**PROMPT 1**
According to the text on Tongam Rina, which hospital was she taken to right after she was shot?
**PROMPT 2**
Write the next part of the text on Tongam Rina, starting right after its last sentence.

**GIVEN PASSAGE**
-*-

Indian journalist (born 1979)

Tongam Rina (born 1979) is an Indian journalist and human rights activist. She is currently (2020) the Associate Editor of Arunachal Times and former president of the Arunachal Pradesh Union of Working Journalists. She has been repeatedly threatened, and in 2012, was near-fatally shot outside her office after she wrote critical articles about corruption, militants and dam projects in Arunachal Pradesh.

== Career ==
Rina started as a journalist in 2003. She has been writing about the insurgent group National Socialist Council of Nagaland (IM), corruption, hydropower projects, and the injustices that the tribals face. Some of the topics covered include corruption in kerosene and food distribution. She also led the Siang People's Forum as its vice-president, campaigning against the plans to construct dams across the Siang River.

== Assassination attempt ==
Rina was shot at by three gunmen on the evening of 15 July 2012, outside the Itanagar office of The Arunachal Times. She was immediately taken to the nearby Rama Krishna Mission Hospital, where the doctors' prognosis revealed that she had sustained serious injuries to her intestines and spinal cord, and she was rushed into surgery. After repeated demands from the press, the state's police department handed over the case to the Central Bureau of Investigation, which turned it down. More than a year later, the police identified one Yumlang Achung as having planned the attack. His accomplices, Ajit Pegu and Raju Gurung revealed that they were upset at Rina for not reporting about Achung or his group's activities in her newspaper. Achung was later arrested and released, and Rina recovered from her injuries, as the bullet had simply grazed her spinal cord.

-*-

[Dataset entries]
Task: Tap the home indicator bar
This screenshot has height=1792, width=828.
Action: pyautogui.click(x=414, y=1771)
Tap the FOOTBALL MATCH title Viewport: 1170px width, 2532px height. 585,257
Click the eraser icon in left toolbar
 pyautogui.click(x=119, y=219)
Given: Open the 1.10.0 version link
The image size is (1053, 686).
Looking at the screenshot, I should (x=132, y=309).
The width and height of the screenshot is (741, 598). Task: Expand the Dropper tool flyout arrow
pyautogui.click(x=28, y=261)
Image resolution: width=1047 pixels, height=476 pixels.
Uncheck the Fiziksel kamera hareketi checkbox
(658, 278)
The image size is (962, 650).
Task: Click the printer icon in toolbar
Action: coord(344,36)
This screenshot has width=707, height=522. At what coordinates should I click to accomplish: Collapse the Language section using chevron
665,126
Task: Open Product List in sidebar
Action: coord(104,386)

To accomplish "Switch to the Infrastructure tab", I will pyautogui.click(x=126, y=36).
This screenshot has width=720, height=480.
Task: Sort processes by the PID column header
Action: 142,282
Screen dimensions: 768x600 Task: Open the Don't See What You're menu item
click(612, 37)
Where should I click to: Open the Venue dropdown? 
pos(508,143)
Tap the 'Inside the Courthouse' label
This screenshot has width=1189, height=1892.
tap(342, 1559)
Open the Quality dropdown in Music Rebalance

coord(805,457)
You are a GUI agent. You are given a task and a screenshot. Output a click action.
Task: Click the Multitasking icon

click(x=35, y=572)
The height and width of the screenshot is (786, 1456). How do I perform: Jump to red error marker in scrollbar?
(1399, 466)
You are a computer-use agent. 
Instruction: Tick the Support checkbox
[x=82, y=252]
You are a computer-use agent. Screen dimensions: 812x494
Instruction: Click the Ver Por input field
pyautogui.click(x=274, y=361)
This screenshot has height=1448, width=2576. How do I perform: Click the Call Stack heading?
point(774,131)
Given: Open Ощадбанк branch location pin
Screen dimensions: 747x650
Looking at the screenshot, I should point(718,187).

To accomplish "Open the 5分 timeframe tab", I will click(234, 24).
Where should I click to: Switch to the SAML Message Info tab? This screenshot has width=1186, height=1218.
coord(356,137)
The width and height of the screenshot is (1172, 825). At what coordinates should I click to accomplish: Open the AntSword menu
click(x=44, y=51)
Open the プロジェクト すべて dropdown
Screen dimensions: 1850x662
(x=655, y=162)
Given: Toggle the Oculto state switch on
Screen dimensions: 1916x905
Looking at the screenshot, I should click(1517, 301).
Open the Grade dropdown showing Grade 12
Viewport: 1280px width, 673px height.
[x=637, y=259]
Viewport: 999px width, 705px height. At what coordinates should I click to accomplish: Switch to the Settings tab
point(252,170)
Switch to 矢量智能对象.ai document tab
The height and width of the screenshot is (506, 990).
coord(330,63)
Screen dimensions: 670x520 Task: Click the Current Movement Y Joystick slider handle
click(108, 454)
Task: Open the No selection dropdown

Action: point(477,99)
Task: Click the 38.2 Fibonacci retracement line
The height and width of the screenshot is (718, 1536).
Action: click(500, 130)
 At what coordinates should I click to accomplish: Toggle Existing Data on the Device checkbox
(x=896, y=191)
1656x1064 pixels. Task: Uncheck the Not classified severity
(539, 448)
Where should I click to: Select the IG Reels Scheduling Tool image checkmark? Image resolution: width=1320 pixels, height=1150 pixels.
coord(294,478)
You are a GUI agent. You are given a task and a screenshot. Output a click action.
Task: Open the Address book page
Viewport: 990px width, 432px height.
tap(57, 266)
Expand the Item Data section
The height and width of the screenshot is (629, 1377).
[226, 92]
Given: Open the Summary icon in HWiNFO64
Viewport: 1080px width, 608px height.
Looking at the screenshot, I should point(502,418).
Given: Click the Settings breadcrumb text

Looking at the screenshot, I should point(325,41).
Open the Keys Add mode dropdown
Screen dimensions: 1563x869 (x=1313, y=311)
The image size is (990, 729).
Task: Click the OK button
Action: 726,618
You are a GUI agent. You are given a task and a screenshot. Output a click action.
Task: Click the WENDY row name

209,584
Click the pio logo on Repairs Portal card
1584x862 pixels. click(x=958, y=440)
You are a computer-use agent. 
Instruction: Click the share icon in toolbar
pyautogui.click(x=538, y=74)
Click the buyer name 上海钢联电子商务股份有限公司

-*-

**ANSWER SECTION 1**
The nearby Rama Krishna Mission Hospital.

**ANSWER SECTION 2**
== Awards and accolades ==
For her journalistic work covering the unsuitability of hydropower projects, she received "Wind under the Wings Award" presented in 2017 by The Sanctuary Nature Foundation. She has also been awarded the CNN-IBN Indian of the Year in Public Service, for the year 2015, the Laadli Media Award 2011–12 for Gender Sensitivity, and was honoured by the Reporters Without Borders in 2014. In 2013, she was chosen for the 'Prize for the Freedom and Future of the Media', awarded by the Media Foundation of Leipzig, Germany.